The vandals settled in Hippone for a whole century and
the Byzantines just as long. Archeological excavations
revealed the residential district, from which originate
most of the splendid mosaics displayed in the museum of
the city, as well as the Christian district. The history of
Hippone is closely connected to the life of Saint Augustine,
the most famous of the Latin Church’s Fathers. Recently,
some tour operators set up a circuit called “On the
footsteps of Saint Augustine” for foreigners interested in
cultural and religious trips. In the program: the basilica
and ruins of Hippone; the Punic and Roman center of the
antique Calama in Guelma; the vestiges of the small
amphitheatre; and Saint Augustine’s school Madaure.
Martin Luther (1483-1546), the leader of the Protestant Reformation, was very influenced by the thoughts of Saint Augustin.
The founders of Elkader would throughout their lives continue to view Emir Abd-el-Kader as not only the icon of Algerian resistance to French occupation but also as a symbol of religious tolerance that he later demonstrated when he harbored and offered safe haven in his own home to persecuted Christians and Jewish in Syria in 1860, where he was later sent into exile by the French occupiers. He is respected, loved as a saint of Islam, but he surprised everyone in behaving like a universalist man opposed to any form of racial or religious segregation. In 1860, when the information came to the ears of the Emir who was not in Damascus at that time, that the Christians in Damascus were under threat, he decided to return home urgently, and supported by his armed Algerians companions, he did everything possible to save the Christian Community. In the name of the Moslem faith and due the rank of the human being in the scale of creation, the Emir defended Christians and hosted them in his own palace. He went so far as to threaten to raise against rioters his personal guard, composed of Algerians, to guarantee the safety of his hosts. Hailed through Europe, Russia and America as a great humanitarian. He is seen as the international humanitarian law initiator.
Emir Abd-el-Kader’s conduct in favor of Syrian Christians earned him many testimonials, letters, gifts, decorations from all sides. He received the French legion of honor, gifts from Pope Leo IX, President Abraham Lincoln, Queen Victoria, Chechen Emir Shamil and other heads of state. From Russia, the Grand Cross of White Eagle, from Greece, the Grand Cross of the Savior, from Turkey, the Medjidie of the First Class. England sent him a doublebarred shotgun magnificently inlaid with gold, from America, a pair of pistols also golden inlaid, the order of French Masons in France sent him a magnificent star. Emir Abd-el-Kader also received the order of Saint Pius X. 19th Century American press viewed and portrayed Emir Abdelkader as the noble Arab knight using his sword to fight off foreign invaders. In the American collective mind, Emir Abdelkader did easily conjure up images of their own Founding Fathers standing up to and fighting the mighty British Empire. In some instances, history scholars have even found quite a bit of similarity between Emir Abdelkader and George Washington.
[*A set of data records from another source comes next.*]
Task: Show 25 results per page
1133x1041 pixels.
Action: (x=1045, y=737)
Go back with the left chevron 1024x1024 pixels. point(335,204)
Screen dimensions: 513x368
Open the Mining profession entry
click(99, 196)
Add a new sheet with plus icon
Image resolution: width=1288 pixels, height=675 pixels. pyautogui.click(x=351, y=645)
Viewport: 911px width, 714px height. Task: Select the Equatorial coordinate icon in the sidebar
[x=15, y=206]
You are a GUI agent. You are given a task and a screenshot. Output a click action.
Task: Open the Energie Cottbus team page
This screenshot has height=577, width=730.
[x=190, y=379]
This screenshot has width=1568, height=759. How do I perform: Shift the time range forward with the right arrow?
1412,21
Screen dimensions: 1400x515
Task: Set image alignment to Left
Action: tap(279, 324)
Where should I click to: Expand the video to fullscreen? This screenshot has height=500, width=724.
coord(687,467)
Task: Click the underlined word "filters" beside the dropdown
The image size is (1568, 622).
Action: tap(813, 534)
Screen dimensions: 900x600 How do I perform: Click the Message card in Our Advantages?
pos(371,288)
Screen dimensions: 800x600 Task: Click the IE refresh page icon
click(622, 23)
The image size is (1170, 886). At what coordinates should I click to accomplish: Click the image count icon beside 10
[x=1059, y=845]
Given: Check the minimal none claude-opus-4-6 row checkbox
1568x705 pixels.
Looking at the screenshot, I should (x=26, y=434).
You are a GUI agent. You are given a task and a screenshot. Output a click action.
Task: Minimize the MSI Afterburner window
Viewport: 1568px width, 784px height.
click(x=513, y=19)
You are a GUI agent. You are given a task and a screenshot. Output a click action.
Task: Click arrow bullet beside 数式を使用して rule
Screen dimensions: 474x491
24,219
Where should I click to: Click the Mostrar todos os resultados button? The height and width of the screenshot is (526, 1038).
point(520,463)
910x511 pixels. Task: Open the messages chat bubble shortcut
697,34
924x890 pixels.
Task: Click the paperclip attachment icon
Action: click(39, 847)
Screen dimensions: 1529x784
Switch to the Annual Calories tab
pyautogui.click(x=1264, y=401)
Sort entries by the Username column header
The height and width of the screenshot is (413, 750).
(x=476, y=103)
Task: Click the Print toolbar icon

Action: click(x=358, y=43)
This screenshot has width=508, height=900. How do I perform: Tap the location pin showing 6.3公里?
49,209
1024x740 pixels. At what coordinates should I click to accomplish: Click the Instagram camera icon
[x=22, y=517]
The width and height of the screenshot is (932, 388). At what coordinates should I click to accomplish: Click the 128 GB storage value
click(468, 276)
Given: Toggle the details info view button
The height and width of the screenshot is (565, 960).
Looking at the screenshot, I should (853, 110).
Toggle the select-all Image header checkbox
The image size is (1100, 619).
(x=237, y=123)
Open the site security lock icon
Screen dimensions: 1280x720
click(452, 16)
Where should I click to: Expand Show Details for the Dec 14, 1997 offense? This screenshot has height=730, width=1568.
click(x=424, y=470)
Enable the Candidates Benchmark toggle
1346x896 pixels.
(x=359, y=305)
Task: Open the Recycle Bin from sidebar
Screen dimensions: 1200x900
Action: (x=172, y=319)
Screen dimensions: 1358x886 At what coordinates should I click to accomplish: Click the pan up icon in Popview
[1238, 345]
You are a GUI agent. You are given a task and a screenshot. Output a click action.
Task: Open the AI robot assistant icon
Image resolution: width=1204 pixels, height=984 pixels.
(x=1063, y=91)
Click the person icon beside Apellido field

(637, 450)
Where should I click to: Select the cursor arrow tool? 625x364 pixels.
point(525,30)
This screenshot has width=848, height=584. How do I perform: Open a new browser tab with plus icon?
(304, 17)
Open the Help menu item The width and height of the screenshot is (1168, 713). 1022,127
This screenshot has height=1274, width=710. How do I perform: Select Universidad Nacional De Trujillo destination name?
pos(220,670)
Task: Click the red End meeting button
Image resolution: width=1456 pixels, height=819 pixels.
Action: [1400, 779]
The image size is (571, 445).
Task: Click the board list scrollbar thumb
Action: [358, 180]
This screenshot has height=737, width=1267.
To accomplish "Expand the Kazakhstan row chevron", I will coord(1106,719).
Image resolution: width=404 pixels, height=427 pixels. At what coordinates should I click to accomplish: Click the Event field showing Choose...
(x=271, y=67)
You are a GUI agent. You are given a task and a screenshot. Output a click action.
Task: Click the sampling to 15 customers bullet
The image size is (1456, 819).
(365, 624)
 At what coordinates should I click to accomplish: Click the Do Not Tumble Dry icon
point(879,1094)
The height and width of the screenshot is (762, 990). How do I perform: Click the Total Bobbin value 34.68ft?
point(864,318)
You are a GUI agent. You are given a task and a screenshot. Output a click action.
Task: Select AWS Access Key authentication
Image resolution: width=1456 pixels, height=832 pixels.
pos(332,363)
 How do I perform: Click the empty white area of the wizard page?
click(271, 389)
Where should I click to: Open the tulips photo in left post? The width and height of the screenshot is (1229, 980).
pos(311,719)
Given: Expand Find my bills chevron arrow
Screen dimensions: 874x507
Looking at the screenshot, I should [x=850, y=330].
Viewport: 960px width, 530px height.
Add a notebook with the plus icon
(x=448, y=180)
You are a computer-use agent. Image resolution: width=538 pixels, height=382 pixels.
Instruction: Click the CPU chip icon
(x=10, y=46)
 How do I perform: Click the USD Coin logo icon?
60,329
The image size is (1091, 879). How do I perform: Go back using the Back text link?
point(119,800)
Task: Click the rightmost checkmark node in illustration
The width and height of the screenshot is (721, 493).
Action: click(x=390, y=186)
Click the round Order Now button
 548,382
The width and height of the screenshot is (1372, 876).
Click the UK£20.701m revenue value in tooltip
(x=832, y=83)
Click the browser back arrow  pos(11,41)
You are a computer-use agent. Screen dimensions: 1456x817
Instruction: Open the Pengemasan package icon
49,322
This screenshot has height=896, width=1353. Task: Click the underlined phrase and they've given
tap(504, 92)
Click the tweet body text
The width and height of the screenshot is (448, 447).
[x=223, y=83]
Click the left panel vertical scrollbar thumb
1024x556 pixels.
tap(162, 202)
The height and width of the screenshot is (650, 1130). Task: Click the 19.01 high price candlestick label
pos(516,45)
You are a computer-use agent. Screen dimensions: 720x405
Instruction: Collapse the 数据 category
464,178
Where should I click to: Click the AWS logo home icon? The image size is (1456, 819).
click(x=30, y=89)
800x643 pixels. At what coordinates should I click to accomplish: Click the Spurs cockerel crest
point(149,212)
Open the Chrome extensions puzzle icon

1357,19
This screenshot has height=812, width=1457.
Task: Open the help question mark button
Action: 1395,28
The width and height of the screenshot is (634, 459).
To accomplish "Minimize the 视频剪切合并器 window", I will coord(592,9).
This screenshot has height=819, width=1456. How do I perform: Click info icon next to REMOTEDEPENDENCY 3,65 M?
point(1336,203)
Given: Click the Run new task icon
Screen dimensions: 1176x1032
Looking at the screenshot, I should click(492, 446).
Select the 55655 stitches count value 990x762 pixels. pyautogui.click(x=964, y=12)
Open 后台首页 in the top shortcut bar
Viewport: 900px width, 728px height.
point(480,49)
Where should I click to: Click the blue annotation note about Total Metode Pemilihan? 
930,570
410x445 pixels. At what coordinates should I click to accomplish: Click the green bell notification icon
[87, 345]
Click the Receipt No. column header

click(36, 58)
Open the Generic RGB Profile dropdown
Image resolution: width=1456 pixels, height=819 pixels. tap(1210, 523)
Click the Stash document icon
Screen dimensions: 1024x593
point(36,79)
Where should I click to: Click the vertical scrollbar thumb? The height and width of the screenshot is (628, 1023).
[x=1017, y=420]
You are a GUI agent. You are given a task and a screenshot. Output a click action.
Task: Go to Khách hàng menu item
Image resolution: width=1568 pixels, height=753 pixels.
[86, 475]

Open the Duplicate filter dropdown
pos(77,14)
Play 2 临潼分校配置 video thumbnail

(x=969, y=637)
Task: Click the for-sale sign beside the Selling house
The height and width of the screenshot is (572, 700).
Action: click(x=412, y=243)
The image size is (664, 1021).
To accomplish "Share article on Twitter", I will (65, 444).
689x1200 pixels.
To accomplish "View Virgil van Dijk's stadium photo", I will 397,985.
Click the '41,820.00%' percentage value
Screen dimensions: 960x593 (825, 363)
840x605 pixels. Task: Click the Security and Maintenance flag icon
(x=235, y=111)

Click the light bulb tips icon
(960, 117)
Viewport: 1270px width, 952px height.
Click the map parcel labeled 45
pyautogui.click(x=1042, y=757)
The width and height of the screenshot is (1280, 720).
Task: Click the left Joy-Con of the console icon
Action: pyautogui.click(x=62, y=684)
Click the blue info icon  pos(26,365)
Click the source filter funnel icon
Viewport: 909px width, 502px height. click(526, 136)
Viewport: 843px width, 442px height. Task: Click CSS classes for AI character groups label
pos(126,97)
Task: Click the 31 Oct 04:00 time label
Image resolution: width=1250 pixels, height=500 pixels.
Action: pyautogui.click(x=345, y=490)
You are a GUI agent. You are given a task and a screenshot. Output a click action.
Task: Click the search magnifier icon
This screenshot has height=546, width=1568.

Nowadays, the city and population of Elkader continue to show their pride in that Algerian nobleman who inspired its three original founding fathers and in his origins. Elkader is not only the name of the city; it is also the name of a local movie theater. Moreover, the name Mascara may be known as a cosmetic accessory throughout the world but to the citizens of Elkader, it is the name of the birthplace of Emir Abdelkader and Elkader‘s Algerian sister city and also the name of a local park, Mascara Park.